[PATCH] x86_64: Improved implementation of TImode rotations.

Roger Sayle roger@nextmovesoftware.com
Mon Nov 1 16:45:26 GMT 2021

This simple patch improves the implementation of 128-bit (TImode)
rotations on x86_64 (a missed optimization opportunity spotted
during the recent V1TImode improvements).

Currently, the function:

unsigned __int128 rotrti3(unsigned __int128 x, unsigned int i) {
  return (x >> i) | (x << (128-i));


        movq    %rsi, %r8
        movq    %rdi, %r9
        movl    %edx, %ecx
        movq    %rdi, %rsi
        movq    %r9, %rax
        movq    %r8, %rdx
        movq    %r8, %rdi
        shrdq   %r8, %rax
        shrq    %cl, %rdx
        xorl    %r8d, %r8d
        testb   $64, %cl
        cmovne  %rdx, %rax
        cmovne  %r8, %rdx
        negl    %ecx
        andl    $127, %ecx
        shldq   %r9, %rdi
        salq    %cl, %rsi
        xorl    %r9d, %r9d
        testb   $64, %cl
        cmovne  %rsi, %rdi
        cmovne  %r9, %rsi
        orq     %rdi, %rdx
        orq     %rsi, %rax

with this patch, GCC will now generate the much nicer:
        movl    %edx, %ecx
        movq    %rdi, %rdx
        shrdq   %rsi, %rdx
        shrdq   %rdi, %rsi
        andl    $64, %ecx
        movq    %rdx, %rax
        cmove   %rsi, %rdx
        cmovne  %rsi, %rax

Even I wasn't expecting the optimizer's choice of the final three
instructions; a thing of beauty.  For rotations larger than 64,
the lowpart and the highpart (%rax and %rdx) are transposed, and
it would be nice to have a conditional swap/exchange.  The inspired
solution the compiler comes up with is to store/duplicate the same
value in both %rax/%rdx, and then use complementary conditional moves
to either update the lowpart or highpart, which cleverly avoids the
potential decode-stage pipeline stall (on some microarchitectures)
from having multiple instructions conditional on the same condition.
See X86_TUNE_ONE_IF_CONV_INSN, and notice there are two such stalls
in the original expansion of rot[rl]ti3.

One quick question, does TARGET_64BIT (always) imply TARGET_CMOVE?

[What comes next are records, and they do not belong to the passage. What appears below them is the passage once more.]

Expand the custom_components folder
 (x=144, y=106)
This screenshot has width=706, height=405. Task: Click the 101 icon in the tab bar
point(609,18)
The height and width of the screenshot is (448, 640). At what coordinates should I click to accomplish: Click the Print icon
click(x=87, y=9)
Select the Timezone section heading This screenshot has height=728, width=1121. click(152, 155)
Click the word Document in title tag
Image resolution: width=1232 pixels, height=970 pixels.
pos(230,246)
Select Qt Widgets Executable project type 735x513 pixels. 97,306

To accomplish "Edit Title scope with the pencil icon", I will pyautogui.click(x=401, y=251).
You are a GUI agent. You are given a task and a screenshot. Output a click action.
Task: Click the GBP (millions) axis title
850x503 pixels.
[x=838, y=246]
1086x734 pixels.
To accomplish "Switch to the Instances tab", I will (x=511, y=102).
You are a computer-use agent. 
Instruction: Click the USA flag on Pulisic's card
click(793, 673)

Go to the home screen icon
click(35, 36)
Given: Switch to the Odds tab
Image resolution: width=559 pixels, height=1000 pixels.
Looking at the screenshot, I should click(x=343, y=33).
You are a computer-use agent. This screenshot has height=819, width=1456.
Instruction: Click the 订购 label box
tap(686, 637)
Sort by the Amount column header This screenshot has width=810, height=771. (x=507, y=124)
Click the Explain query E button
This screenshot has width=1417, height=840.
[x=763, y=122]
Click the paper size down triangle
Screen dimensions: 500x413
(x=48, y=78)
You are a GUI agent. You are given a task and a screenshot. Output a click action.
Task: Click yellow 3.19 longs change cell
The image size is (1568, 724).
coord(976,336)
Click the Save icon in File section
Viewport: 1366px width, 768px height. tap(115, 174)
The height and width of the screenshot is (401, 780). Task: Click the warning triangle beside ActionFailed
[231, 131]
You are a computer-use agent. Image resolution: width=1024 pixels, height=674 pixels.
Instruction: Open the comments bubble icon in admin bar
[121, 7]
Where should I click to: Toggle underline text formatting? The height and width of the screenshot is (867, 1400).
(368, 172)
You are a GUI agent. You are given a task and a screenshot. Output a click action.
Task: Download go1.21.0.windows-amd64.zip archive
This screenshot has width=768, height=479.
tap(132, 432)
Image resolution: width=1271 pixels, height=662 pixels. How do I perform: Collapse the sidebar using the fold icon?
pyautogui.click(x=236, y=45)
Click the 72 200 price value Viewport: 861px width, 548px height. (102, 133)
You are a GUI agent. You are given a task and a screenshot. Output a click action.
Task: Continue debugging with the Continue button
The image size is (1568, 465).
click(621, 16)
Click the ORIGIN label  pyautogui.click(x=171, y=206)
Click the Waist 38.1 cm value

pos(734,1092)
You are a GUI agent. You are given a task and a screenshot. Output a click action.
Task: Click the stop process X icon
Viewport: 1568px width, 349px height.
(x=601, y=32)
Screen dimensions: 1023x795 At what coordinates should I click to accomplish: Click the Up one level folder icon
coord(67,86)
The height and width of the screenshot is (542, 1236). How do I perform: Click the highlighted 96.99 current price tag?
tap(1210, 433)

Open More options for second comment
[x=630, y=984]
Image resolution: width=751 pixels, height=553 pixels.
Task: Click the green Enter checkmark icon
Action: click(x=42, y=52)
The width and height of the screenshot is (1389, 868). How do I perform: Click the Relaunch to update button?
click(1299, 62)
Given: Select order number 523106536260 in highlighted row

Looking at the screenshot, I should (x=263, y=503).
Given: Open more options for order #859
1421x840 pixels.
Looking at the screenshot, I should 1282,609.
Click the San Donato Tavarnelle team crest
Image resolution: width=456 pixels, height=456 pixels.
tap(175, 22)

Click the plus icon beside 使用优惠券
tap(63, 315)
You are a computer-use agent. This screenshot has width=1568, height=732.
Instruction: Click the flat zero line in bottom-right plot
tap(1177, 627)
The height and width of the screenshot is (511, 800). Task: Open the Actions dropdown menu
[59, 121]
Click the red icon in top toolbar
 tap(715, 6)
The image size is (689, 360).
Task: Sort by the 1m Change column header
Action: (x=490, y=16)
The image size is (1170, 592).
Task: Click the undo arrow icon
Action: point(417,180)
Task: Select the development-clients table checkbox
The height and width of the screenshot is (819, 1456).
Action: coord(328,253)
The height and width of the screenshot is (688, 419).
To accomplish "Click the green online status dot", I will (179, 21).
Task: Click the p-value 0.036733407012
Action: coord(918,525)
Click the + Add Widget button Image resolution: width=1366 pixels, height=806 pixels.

This patch has been tested on x86_64-pc-linux-gnu with a make bootstrap
and make -k check with no new failures.  Interestingly the correct
behaviour is already tested by (amongst other tests) sse2-v1ti-shift-3.c
that confirms V1TImode rotates by constants match rotlti3/rotrti3.

Ok for mainline?

2021-11-01  Roger Sayle  <roger@nextmovesoftware.com>

	* config/i386/i386.md (<any_rotate>ti3): Provide expansion for
	rotations by non-constant amounts on TARGET_CMOVE architectures.

Thanks in advance,